Problem to solve:
Count the lines in the rows below that contain the string "element". Reply with the number alone.

=======

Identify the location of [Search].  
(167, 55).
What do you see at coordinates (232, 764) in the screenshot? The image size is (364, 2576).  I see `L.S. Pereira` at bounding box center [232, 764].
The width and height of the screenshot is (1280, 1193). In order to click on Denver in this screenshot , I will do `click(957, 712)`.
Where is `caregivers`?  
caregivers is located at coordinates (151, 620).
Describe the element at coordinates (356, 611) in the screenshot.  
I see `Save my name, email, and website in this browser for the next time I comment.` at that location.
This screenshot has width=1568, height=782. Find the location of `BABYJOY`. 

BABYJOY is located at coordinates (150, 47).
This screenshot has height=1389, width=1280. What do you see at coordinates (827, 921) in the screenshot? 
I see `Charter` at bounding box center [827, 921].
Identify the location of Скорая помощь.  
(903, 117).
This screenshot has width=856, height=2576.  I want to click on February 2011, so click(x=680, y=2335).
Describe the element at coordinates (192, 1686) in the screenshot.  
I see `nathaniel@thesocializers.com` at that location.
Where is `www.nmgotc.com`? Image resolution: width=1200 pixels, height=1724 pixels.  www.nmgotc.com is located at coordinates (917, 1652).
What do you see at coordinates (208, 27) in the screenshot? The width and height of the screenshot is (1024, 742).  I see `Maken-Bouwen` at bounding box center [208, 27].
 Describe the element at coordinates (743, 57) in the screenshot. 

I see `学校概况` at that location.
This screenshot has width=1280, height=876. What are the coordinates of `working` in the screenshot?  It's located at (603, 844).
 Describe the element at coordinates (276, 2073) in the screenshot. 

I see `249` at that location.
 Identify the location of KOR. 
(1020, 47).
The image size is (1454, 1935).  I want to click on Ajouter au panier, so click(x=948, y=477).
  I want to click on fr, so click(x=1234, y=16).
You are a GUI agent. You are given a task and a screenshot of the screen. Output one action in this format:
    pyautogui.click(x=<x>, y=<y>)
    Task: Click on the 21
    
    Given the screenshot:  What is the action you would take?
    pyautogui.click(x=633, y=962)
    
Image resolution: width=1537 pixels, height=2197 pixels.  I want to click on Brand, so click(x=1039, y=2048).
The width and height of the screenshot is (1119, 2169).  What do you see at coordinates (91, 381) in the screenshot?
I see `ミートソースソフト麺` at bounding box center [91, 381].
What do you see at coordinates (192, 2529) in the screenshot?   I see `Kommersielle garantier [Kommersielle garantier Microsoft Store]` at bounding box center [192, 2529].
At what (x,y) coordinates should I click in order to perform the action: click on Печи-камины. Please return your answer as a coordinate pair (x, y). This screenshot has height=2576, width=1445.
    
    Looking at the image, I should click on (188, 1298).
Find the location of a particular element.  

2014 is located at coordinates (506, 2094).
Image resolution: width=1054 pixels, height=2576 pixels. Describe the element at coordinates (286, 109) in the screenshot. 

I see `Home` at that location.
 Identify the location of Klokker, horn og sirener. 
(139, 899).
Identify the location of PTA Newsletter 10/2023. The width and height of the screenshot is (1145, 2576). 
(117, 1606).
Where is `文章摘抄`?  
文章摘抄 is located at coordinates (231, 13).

=======

Finished task:
6